Ribosome profiling following AZD1775 10 hour treatment in RPE1 TP53- cells

RPE-1 TP53-/- cells were treated with either DMSO or 650 nM AZD1775 for 10 hours (biological n=3). Following the incubation, the growth media was aspirated and washed in ice-cold PBS/CHX (1 X PBS supplemented with 100 µg/mL cycloheximide). Following this, 3 mL of ice old PBS/CHX was added per dish, cells were scraped extensively and pelleted at 300G centrifugation. Supernatant was aspirated and the pellets were snap frozen. Flash frozen cell pellets were lysed in ice-cold polysome lysis buffer (20 mM Tris pH 7.5, 150 mM NaCl, 5 mM MgCl2, 1 mM DTT, 1% Triton X-100) supplemented with cycloheximide (100 µg/mL).
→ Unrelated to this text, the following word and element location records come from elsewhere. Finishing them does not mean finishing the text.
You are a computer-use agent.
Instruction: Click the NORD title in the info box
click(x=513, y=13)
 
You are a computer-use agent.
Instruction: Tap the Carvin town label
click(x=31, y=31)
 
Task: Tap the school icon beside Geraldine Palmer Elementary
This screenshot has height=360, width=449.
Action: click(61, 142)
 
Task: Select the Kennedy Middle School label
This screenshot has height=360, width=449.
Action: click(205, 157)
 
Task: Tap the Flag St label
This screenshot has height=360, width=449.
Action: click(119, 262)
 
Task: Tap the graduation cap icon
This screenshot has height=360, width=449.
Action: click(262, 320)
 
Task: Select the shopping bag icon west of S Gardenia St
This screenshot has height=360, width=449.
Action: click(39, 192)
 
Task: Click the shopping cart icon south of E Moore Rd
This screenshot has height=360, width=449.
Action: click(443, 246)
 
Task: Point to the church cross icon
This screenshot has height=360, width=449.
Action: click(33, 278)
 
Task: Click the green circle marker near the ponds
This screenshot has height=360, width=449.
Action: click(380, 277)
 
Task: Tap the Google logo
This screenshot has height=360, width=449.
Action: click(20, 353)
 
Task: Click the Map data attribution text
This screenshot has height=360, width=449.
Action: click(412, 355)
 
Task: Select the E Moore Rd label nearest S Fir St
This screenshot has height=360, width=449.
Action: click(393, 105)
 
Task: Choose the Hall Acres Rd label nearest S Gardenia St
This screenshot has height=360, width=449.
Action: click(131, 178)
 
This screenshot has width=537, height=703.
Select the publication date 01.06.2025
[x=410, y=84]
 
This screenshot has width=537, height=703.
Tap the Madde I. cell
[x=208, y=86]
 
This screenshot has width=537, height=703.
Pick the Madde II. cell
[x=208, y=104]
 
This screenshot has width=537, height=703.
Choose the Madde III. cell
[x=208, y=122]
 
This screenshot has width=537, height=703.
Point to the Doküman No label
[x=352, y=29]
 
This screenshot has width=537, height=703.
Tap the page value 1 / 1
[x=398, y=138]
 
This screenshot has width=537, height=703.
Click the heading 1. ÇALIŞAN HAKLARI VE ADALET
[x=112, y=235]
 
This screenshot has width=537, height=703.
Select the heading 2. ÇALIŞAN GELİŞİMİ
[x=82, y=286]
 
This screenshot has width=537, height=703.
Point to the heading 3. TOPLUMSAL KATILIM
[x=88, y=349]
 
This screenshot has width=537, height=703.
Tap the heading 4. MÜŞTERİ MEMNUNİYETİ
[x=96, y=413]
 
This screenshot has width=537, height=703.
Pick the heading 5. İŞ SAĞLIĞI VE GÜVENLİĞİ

For ribosome profiling (Ribo-seq), remaining lysates were digested in the presence of 35U RNase1 for 1 hour at room temperature. Following RNA purification, PNK end repair and size selection of ribosome protected mRNA fragments on 15% urea PAGE gels, contaminating rRNA was depleted from samples using EIRNABio's custom biotinylated rRNA depletion oligos. Enriched fragments were converted into Illumina compatible cDNA libraries. Ribo-seq libraries were sequenced on Illumina's Nova-seq 6000 platform (single read) to depths of 100 million raw read pairs per sample.